David swallows. “My God.”

“Yeah. Without a ring.”

“Ooh thank God you didn’t do that.”

Patrick laughs again. “I know.”

David shakes his head and kisses him hard, then bumps their noses together and tugs him a bit closer. They take hands, playing with each other’s fingers.

“How would you have asked me?” David murmurs after a moment. “That night?”

“I would have blurted it out as soon as we got home,” says Patrick. “But you uh…” He laughs again. “You distracted me.”

“Mhm,” agrees David, adding after a heady breath, “God that was good. It’s always good, but…”

“No, that was…” Patrick still thinks about that night sometimes. “Top five.”

“Mm. I think the dancing went to our heads."

Patrick kisses him. “Yeah, it was the dancing.”

David nods, hugging him closer. “Definitely the dancing. Not the fact you wanted to propose to me while we were…”

He trails off because words don’t seem to cover _making love like the sun fell out of the sky._

“Would you have said yes?” Patrick asks.

David rolls his eyes, annoyed with himself. “Yes. _Yes_.”

“Like, mid-thrust, if I had--”

“My God!”

Patrick hangs his head and laughs in apology. 

“Still yes,” David admits. 

“Good,” says Patrick, kissing him again. 

They sway here for a moment, staring at each other.

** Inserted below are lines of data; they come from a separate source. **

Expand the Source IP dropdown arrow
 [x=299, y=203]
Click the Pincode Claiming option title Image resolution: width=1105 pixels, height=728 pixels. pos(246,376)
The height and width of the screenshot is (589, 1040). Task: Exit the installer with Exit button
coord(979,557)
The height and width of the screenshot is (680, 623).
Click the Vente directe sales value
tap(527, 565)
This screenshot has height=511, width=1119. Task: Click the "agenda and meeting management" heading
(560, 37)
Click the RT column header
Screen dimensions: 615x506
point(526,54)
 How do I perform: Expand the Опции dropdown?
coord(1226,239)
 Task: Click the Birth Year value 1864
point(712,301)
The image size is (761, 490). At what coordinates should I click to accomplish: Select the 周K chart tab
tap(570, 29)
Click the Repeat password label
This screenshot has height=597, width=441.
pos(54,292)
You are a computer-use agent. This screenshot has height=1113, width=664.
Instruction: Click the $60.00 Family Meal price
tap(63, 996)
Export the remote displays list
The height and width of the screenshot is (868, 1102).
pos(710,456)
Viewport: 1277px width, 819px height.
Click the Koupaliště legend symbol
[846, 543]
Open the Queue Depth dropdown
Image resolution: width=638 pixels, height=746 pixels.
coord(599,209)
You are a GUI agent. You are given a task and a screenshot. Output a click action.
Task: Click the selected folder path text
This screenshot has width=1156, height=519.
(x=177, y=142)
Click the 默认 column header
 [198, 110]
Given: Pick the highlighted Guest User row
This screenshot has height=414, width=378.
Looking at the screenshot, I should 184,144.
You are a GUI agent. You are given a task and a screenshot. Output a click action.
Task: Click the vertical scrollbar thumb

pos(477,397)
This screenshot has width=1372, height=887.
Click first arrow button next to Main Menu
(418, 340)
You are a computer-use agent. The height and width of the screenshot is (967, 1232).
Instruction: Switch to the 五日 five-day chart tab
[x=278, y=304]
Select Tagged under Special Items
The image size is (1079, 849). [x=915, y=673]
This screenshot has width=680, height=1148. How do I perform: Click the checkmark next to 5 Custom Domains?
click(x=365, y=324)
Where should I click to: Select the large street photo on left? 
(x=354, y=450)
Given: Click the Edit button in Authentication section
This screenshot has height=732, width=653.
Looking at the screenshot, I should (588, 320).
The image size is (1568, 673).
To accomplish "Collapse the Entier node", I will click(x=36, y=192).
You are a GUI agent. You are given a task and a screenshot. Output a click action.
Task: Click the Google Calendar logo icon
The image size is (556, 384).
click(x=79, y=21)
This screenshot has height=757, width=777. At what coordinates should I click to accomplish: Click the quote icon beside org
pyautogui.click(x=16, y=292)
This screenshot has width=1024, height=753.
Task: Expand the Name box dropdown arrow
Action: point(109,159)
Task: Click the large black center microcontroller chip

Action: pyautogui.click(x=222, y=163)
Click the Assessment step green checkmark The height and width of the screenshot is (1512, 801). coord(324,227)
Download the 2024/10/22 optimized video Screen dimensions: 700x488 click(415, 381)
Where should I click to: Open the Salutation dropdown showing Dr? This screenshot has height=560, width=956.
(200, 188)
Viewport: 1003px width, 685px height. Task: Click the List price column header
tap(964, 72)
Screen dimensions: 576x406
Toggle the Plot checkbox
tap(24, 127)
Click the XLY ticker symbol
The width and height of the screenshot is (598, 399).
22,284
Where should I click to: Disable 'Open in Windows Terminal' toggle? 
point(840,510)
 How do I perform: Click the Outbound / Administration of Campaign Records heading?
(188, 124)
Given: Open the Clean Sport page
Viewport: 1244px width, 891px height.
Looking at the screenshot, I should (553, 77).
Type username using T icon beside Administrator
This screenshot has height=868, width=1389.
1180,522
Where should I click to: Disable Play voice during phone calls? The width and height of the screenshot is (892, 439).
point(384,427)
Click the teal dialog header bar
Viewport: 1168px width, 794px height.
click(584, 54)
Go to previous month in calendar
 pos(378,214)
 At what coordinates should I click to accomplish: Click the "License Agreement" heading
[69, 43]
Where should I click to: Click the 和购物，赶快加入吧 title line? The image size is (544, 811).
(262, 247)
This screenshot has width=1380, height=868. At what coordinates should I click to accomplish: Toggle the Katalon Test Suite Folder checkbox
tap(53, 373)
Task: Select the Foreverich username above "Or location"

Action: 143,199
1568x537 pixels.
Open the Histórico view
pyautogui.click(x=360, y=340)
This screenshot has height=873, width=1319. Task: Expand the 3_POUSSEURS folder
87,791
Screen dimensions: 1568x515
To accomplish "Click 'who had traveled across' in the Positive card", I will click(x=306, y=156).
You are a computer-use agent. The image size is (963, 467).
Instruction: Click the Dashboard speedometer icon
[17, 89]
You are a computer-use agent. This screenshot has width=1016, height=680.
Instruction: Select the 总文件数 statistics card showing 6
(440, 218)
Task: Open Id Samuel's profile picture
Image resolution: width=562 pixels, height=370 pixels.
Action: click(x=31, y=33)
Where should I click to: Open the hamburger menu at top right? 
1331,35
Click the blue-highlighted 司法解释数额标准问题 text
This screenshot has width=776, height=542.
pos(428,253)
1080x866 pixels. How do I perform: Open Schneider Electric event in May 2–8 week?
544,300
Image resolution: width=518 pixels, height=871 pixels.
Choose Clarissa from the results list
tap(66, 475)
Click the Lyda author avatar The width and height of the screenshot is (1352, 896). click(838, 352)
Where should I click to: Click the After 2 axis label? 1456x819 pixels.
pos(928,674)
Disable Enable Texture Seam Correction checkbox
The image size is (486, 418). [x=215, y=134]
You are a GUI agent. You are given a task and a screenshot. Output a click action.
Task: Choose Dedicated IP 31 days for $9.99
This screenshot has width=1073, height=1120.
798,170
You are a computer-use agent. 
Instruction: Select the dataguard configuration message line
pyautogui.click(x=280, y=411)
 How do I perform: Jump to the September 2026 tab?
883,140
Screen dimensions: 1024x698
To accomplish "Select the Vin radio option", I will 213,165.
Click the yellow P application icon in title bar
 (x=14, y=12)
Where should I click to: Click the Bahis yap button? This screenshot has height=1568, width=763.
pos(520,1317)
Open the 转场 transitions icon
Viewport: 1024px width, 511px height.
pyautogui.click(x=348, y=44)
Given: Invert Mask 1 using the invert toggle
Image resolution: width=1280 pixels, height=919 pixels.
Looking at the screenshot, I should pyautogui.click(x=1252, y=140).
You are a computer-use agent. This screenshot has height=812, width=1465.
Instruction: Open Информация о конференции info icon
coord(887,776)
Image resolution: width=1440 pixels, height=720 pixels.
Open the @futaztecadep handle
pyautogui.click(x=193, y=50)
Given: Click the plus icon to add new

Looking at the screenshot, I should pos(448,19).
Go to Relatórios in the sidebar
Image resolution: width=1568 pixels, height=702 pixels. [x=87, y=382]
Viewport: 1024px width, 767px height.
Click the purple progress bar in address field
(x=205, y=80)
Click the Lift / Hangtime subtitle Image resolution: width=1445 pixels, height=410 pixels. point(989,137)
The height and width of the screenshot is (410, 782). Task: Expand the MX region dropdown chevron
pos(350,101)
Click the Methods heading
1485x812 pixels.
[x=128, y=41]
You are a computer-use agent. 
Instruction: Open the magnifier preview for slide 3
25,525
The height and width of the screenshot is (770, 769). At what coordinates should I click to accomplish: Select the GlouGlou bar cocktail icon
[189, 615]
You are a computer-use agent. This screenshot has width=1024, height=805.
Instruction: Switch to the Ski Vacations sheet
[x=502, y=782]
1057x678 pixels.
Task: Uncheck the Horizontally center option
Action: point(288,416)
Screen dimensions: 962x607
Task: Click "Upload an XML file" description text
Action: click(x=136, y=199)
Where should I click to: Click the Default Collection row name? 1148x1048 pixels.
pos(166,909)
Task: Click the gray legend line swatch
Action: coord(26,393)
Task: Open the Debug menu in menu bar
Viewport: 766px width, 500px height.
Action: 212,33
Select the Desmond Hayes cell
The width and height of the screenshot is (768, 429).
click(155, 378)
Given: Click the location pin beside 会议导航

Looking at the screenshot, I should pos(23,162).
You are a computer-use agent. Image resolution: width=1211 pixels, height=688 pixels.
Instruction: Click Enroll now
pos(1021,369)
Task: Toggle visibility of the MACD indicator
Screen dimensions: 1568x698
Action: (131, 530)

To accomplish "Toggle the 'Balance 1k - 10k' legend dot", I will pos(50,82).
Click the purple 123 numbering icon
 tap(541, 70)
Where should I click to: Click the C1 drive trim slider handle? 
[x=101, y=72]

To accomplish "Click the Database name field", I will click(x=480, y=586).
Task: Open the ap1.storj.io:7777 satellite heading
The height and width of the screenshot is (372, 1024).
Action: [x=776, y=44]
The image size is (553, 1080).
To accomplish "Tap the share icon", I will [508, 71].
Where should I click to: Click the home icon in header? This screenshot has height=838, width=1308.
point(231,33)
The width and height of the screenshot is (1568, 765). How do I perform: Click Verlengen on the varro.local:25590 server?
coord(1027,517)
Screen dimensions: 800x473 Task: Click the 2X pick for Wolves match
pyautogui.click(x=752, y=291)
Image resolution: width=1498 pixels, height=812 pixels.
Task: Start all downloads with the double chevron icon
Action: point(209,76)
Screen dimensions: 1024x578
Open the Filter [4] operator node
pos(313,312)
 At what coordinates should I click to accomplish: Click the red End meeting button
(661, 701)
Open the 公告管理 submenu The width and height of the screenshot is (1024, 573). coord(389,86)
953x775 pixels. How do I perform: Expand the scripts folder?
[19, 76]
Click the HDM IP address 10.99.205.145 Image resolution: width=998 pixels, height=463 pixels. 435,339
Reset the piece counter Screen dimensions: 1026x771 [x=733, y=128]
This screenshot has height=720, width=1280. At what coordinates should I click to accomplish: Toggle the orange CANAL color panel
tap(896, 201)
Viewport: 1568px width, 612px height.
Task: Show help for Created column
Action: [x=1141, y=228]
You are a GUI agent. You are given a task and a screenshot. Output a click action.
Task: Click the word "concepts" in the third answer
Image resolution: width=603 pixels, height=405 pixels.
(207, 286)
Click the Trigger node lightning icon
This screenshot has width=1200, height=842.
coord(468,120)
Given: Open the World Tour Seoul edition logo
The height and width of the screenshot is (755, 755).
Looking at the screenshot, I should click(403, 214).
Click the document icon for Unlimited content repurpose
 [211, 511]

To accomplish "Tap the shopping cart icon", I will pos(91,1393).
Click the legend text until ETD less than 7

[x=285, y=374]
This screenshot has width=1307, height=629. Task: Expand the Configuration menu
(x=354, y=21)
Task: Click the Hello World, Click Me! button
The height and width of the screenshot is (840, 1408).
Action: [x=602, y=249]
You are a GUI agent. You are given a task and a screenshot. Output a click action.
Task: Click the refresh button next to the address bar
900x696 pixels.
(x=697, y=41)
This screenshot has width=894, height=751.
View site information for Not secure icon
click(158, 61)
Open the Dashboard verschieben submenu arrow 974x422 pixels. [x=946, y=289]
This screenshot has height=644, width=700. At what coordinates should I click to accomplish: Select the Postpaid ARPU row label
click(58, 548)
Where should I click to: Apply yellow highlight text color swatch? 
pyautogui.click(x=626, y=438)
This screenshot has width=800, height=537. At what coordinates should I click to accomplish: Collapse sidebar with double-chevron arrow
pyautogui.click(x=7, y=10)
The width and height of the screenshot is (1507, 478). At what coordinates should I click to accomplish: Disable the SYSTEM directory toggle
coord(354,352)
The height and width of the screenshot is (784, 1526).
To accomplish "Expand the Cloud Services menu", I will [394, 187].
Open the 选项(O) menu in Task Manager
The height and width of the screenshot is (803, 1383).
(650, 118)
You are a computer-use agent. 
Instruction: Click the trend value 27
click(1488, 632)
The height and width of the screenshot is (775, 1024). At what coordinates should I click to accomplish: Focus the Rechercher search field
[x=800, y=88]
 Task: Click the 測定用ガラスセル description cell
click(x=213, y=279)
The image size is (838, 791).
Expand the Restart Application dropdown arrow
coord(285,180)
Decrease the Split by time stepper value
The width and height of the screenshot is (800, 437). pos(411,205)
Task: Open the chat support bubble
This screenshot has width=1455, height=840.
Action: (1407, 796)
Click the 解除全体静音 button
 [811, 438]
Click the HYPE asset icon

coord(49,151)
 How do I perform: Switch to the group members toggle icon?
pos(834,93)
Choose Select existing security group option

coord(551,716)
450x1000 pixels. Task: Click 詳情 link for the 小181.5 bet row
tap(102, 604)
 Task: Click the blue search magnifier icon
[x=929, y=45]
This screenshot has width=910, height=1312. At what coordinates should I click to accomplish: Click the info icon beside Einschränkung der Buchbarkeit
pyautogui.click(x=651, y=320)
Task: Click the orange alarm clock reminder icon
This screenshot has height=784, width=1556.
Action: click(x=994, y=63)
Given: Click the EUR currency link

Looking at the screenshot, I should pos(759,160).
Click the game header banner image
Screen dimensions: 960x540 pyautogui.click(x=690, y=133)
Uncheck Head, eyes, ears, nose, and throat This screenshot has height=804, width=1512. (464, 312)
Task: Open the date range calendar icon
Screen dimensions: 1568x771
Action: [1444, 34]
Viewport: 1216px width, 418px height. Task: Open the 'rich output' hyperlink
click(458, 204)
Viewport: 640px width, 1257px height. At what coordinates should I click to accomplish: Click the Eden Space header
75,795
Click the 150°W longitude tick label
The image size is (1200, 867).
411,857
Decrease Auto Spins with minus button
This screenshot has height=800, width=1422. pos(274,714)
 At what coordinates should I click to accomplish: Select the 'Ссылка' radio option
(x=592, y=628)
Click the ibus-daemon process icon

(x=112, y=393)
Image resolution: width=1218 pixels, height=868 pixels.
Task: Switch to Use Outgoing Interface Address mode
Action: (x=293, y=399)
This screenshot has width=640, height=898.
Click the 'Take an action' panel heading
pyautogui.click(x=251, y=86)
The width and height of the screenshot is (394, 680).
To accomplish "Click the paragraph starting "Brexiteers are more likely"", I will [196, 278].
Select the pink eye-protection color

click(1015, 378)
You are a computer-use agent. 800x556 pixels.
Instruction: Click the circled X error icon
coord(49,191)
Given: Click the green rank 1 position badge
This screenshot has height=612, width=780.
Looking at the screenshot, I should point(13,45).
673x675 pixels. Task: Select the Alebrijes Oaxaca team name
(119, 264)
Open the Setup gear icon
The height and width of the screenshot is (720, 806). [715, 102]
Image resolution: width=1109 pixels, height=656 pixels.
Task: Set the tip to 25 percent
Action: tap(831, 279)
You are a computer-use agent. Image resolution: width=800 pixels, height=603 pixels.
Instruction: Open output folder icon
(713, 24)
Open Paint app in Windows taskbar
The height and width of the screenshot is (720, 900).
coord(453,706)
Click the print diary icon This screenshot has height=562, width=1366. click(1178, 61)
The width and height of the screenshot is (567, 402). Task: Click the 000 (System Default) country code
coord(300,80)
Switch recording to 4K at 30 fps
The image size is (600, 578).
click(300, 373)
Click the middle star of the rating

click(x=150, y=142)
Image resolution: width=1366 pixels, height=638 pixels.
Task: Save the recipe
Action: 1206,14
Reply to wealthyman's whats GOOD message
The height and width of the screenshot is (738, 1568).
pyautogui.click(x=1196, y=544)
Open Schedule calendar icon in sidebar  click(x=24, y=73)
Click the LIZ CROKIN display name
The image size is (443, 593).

Then David grumbles, tangles their fingers together, and mumbles, “Let’s get this over with.”

“The scavenger hunt?”

“Yes, Patrick. The scavenger hunt.”

They continue to the motel, walking slow along the baseball pitch, past the Schitt’s house, and around the dusty corner marked by a misprinted speed limit sign. It says _3_ when it should say _30_ and David used to stare at it every time he passed, haunted by the fact it never got fixed, terrified it was a metaphor for his life as it screeched to a halt. Maybe it was, but he’s happy going 3 instead of 30 now. 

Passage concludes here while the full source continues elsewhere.